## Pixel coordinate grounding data

+ + +

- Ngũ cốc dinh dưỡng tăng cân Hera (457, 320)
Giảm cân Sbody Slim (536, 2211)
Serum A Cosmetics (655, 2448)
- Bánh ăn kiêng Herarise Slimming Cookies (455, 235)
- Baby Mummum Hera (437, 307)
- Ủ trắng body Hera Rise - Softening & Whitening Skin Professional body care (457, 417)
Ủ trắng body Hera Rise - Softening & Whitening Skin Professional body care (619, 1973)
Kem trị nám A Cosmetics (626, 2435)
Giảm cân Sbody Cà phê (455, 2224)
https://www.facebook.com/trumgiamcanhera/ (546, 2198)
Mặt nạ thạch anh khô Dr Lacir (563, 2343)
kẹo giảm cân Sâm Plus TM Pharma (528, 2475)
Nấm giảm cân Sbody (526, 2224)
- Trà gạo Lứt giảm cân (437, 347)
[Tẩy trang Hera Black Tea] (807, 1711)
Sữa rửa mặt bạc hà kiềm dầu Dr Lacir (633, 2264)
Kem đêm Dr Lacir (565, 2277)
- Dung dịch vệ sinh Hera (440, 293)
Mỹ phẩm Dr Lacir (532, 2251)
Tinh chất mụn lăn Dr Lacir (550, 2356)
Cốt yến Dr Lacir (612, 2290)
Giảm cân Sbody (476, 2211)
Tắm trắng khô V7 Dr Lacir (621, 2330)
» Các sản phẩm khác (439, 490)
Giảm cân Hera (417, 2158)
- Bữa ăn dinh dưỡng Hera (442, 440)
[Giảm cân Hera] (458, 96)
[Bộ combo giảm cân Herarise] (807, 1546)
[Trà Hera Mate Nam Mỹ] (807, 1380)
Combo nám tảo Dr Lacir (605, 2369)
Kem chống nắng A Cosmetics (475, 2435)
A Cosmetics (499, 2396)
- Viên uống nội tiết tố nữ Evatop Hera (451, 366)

+ + +

In this exercise, give every record above again exactly.

## SOLUTION
- Ngũ cốc dinh dưỡng tăng cân Hera (457, 320)
Giảm cân Sbody Slim (536, 2211)
Serum A Cosmetics (655, 2448)
- Bánh ăn kiêng Herarise Slimming Cookies (455, 235)
- Baby Mummum Hera (437, 307)
- Ủ trắng body Hera Rise - Softening & Whitening Skin Professional body care (457, 417)
Ủ trắng body Hera Rise - Softening & Whitening Skin Professional body care (619, 1973)
Kem trị nám A Cosmetics (626, 2435)
Giảm cân Sbody Cà phê (455, 2224)
https://www.facebook.com/trumgiamcanhera/ (546, 2198)
Mặt nạ thạch anh khô Dr Lacir (563, 2343)
kẹo giảm cân Sâm Plus TM Pharma (528, 2475)
Nấm giảm cân Sbody (526, 2224)
- Trà gạo Lứt giảm cân (437, 347)
[Tẩy trang Hera Black Tea] (807, 1711)
Sữa rửa mặt bạc hà kiềm dầu Dr Lacir (633, 2264)
Kem đêm Dr Lacir (565, 2277)
- Dung dịch vệ sinh Hera (440, 293)
Mỹ phẩm Dr Lacir (532, 2251)
Tinh chất mụn lăn Dr Lacir (550, 2356)
Cốt yến Dr Lacir (612, 2290)
Giảm cân Sbody (476, 2211)
Tắm trắng khô V7 Dr Lacir (621, 2330)
» Các sản phẩm khác (439, 490)
Giảm cân Hera (417, 2158)
- Bữa ăn dinh dưỡng Hera (442, 440)
[Giảm cân Hera] (458, 96)
[Bộ combo giảm cân Herarise] (807, 1546)
[Trà Hera Mate Nam Mỹ] (807, 1380)
Combo nám tảo Dr Lacir (605, 2369)
Kem chống nắng A Cosmetics (475, 2435)
A Cosmetics (499, 2396)
- Viên uống nội tiết tố nữ Evatop Hera (451, 366)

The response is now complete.